My point is that regulators contributed to the problem. I stand by that point.

WACF
02-26-2009, 01:43 PM
A Northern perspective on banking....it is a system where you are going to have to go.

The whole video is interesting...it is nice to have a PM that can think on his feet for once.

http://www.cnbc.com/id/15840232?video=1043703424

Combat Ready
02-26-2009, 02:04 PM
A Northern perspective on banking....it is a system where you are going to have to go.

The whole video is interesting...it is nice to have a PM that can think on his feet for once.

http://www.cnbc.com/id/15840232?video=1043703424

Thanks for posting. Quite informative and educational. This PM Harper is pretty sharp.

Interesting bit on the banks and how they've avoided a mess similar to ours.

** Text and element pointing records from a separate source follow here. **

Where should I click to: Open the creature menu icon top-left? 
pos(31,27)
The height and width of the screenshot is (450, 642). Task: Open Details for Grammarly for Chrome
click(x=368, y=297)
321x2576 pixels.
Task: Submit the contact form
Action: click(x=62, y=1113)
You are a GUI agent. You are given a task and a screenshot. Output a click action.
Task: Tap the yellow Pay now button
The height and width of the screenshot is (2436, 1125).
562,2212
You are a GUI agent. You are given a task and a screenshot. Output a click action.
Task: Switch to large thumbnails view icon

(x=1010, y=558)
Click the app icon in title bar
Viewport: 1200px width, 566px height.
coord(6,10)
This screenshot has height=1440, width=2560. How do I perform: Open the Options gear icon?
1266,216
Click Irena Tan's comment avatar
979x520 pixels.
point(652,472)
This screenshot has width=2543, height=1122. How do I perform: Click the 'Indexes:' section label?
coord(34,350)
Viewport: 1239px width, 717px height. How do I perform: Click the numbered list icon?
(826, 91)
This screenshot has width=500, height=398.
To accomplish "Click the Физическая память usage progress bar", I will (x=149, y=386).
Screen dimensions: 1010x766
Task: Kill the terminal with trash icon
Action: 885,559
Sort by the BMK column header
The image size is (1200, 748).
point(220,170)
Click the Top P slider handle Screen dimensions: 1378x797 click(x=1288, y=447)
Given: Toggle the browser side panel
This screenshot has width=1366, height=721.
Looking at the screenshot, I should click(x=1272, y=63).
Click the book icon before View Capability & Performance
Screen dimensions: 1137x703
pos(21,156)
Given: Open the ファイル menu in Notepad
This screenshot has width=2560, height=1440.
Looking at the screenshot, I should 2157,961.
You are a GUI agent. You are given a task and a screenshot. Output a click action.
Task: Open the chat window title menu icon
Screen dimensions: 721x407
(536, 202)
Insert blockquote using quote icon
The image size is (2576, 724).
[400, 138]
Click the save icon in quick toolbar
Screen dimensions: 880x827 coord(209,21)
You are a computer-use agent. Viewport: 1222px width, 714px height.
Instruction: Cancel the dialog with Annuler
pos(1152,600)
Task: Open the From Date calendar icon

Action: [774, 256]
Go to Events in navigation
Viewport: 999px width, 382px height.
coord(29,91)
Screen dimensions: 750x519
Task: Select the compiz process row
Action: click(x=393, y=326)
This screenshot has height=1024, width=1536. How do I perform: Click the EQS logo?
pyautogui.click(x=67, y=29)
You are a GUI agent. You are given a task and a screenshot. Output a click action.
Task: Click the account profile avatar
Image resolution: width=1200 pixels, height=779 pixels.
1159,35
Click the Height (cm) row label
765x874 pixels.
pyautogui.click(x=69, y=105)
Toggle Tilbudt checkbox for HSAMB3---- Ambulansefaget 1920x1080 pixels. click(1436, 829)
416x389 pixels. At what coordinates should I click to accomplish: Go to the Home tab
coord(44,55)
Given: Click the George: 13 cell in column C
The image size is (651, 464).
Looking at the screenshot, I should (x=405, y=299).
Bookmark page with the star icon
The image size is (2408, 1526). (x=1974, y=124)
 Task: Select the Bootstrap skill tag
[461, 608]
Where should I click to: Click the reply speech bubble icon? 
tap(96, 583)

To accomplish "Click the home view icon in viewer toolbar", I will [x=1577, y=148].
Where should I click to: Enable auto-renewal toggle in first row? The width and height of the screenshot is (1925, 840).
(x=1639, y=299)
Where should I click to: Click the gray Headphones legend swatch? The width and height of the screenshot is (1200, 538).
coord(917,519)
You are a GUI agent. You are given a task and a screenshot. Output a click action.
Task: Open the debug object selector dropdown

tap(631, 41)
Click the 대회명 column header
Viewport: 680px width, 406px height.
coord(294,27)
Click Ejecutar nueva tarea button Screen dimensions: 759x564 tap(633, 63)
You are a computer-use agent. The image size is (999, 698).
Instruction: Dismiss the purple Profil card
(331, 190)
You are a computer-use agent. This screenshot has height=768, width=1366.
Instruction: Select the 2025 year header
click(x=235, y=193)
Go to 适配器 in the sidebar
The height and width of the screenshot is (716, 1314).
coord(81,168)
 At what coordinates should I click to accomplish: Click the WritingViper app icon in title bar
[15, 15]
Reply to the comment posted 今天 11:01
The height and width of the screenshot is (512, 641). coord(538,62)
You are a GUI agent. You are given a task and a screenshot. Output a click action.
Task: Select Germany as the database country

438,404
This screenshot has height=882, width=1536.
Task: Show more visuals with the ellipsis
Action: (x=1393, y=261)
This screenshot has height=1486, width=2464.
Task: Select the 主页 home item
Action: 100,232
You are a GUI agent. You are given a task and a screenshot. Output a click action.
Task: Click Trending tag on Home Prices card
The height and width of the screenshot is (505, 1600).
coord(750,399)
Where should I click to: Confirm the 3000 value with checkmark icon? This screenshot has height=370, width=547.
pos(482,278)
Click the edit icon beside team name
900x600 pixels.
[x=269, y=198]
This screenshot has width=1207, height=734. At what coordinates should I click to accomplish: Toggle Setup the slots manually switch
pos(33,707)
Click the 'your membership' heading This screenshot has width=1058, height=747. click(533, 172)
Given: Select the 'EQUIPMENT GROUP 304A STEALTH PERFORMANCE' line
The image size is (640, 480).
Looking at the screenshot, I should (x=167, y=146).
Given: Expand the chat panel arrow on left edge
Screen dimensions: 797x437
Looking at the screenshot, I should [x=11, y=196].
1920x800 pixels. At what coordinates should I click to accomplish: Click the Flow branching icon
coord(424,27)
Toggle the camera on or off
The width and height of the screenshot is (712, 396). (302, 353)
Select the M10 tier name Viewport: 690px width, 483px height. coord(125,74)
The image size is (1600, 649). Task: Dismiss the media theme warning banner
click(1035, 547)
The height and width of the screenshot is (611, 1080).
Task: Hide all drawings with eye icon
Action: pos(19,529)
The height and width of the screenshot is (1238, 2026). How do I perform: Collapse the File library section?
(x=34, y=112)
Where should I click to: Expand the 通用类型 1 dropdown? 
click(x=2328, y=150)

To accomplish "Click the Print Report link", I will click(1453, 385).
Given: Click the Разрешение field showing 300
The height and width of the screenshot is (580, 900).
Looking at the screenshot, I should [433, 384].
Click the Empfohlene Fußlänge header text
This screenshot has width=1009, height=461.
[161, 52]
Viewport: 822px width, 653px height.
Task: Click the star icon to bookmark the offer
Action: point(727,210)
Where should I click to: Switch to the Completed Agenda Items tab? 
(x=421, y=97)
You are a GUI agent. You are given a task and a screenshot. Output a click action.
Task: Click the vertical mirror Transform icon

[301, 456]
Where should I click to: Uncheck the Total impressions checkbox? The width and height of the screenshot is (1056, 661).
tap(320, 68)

I'm blown away that Canada has the lowest corporate tax rate in the G7...Never would have guessed that.

WACF
02-26-2009, 02:40 PM
Thanks for posting. Quite informative and educational. This PM Harper is pretty sharp.

Interesting bit on the banks and how they've avoided a mess similar to ours.

I'm blown away that Canada has the lowest corporate tax rate in the G7...Never would have guessed that.


I gotta chuckle out his response to concerns about oil sands oil being banned...pretty much said good luck with that.

PM Harper is an excellent speaker...too bad our media barely gives him a chance...his best interviews occur out of the country...and we don't hear about them unless you snoop around.

http://www.smalldeadanimals.com/pictures/co2cartoon.jpg

swage33
02-26-2009, 08:27 PM
Here's the problem...posted this in another thread under different arguments but, Bill Clinton politicized this mess. "I want everyone to own their own home"-Bill Clinton. People in Washington knew this was fucked up but they dare not come out against it. Politicians are more concerned about the next election than they are about right and wrong. Name one politician that could have come out against the poor and minorities that could have been re-elected. Not one...this mess had to run it's course...then blame could be assigned to the most unpopular man of the moment....Apey. Capitalists will make money any way they can...robotically...they will take advantage of any loopholes and push the parameters of any control. This is not evil....it is robotic, efficient and effective in achieving the goal of making money. Was more regulation needed?...yes! But who would propose it? It would have been political suicide.